Representative H&E-stained sagittal plane section from the furcation of the second premolar at +12 weeks. Furcation defects in the control group (a) and DFAT group (b) were easily identified in the central part of the image. (c) Quantification of the defect area. The defect area was smaller in the DFAT group that in the control group. Each bar represents the mean ± SD (n = 6, * p < 0.05).

Figure 8

High-magnification image of interradicular regions from Figure 7. (a) Control group; the dotted line indicates epithelial legs reaching the upper section of the furcation defect. (b) DFAT group; the dotted line indicates epithelial tissue in the upper section of the furcation defect. (c) The dotted line indicates epithelial legs above the hard tissue formation. Black arrowheads indicate newly formed cementum. (d) The length of epithelial legs was longer in the control group than in the DFAT group. Each bar represents the mean ± SD (n = 6, * p < 0.05).

Figure 9

Magnified notch regions of Figure 7. (a) In the control group, epithelial tissue was observed above the notch of the created defect (black arrow). (b) At higher magnification of the dotted frame in (a), immunocytochemistry revealed no cementoblasts in the created defect. (c) In DFAT group, defect sites and eosinophilic structures were observed within the created furcation defect (black arrow). (d) At higher magnification of dotted frame in (c), immunocytochemistry revealed periostin-positive cells in the newly formed cementum. Red arrows indicate the newly formed cementoblasts.

Figure 10

Magnified root surface regions from Figure 7. (a) H&E-stained micrographs of the cementum-ligament-alveolar bone complex from the control group. (b) At higher magnification of dotted frame in (a), azan-stained histological section of the dentin root surface exhibits cementum and periodontal ligament (in the central part of the image). Yellow arrows indicate Sharpey’s fiber. (c) At higher magnification of the dotted frame of alveolar bone surface in (a), osteoblasts lining the alveolar crest were identified. (d) At higher magnification of dotted frame in the alveolar crest in (a), the bone marrow-like organization, including blood vessel structures, was observed. (e) H&E-stained micrographs of the cementum-ligament-alveolar bone complex in the DFAT group. Yellow arrowheads indicate collagen bundles. (f) At higher magnification of the dotted frame in (e), azan-stained histologic sections harbor collagen bundles inserted perpendicular to the dental root surface.

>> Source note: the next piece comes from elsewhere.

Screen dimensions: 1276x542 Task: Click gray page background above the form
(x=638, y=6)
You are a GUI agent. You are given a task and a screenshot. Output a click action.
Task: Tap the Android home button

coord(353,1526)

Yellow arrows indicate Sharpey’s fiber. Yellow arrowheads indicate collagen bundles. (g) At higher magnification of the dotted frame on alveolar bone surface in (e), osteoblasts lining the alveolar crest can be observed. (h) At higher magnification of the dotted frame in the alveolar crest in (e), the bone marrow-like organization, including blood vessel structure, can be observed.

Figure 11

High-magnification image of alveolar crest regions from Figure 7. (a) H&E-stained micrographs from the control group. (b) Immunocytochemistry photomicrographs. Red arrows indicate cathepsin K-positive osteoclasts in the control group. (c) H&E-stained micrographs in the DFAT group. (d) Immunocytochemistry photomicrographs. Red arrowheads indicate cathepsin K-positive osteoclasts lining the newly formed alveolar crest in the DFAT group.

Figure 12

Histometric analysis of newly formed alveolar bone in the furcation of the second premolar at +12 weeks. The height from the top of the newly formed alveolar crest to notch-shaped marks in the DFAT group was higher than that in the control group. Each bar indicates the mean ± SD (n = 6, * p < 0.05).

Figure 13

Representative observation of internal organs at + 12 weeks. (a) heart. (b) liver. (c) pancreas. (d) kidney.